Exercise description> Give again exactly the lines that stretch from the one with "Switch to Debug Screen in the taskbar" to the end of the data below, including both of those lines and nothing else.

Given entries below:

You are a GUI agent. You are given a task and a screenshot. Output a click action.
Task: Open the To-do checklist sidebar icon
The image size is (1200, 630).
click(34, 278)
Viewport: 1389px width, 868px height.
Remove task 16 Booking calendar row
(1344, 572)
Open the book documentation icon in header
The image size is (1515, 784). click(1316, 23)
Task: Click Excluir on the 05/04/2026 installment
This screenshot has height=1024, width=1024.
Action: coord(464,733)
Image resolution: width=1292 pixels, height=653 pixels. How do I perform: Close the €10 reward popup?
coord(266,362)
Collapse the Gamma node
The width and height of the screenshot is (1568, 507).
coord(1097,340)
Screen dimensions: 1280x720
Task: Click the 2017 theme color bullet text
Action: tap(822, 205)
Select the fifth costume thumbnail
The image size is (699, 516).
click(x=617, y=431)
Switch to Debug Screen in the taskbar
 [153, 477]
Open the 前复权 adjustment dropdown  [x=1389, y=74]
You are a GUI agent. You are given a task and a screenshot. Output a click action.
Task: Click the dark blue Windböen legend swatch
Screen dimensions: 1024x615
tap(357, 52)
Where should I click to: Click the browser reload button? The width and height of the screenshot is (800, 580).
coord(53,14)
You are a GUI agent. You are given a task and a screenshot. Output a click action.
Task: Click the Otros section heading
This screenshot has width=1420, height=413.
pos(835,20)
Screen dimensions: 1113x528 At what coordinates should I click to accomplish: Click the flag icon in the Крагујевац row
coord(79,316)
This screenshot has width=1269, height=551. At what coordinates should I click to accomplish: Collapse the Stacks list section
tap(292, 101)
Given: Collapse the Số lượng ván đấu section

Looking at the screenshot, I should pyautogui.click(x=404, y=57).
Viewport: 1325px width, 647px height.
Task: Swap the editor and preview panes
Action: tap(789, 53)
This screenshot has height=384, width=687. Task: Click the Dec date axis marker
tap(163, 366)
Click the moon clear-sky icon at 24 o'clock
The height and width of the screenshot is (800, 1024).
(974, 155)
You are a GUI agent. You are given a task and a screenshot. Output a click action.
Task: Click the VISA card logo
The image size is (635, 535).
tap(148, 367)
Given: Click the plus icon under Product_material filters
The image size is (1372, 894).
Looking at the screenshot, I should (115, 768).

End of Given entries.

Your response>
Switch to Debug Screen in the taskbar
 [153, 477]
Open the 前复权 adjustment dropdown  [x=1389, y=74]
You are a GUI agent. You are given a task and a screenshot. Output a click action.
Task: Click the dark blue Windböen legend swatch
Screen dimensions: 1024x615
tap(357, 52)
Where should I click to: Click the browser reload button? The width and height of the screenshot is (800, 580).
coord(53,14)
You are a GUI agent. You are given a task and a screenshot. Output a click action.
Task: Click the Otros section heading
This screenshot has width=1420, height=413.
pos(835,20)
Screen dimensions: 1113x528 At what coordinates should I click to accomplish: Click the flag icon in the Крагујевац row
coord(79,316)
This screenshot has width=1269, height=551. At what coordinates should I click to accomplish: Collapse the Stacks list section
tap(292, 101)
Given: Collapse the Số lượng ván đấu section

Looking at the screenshot, I should pyautogui.click(x=404, y=57).
Viewport: 1325px width, 647px height.
Task: Swap the editor and preview panes
Action: tap(789, 53)
This screenshot has height=384, width=687. Task: Click the Dec date axis marker
tap(163, 366)
Click the moon clear-sky icon at 24 o'clock
The height and width of the screenshot is (800, 1024).
(974, 155)
You are a GUI agent. You are given a task and a screenshot. Output a click action.
Task: Click the VISA card logo
The image size is (635, 535).
tap(148, 367)
Given: Click the plus icon under Product_material filters
The image size is (1372, 894).
Looking at the screenshot, I should (115, 768).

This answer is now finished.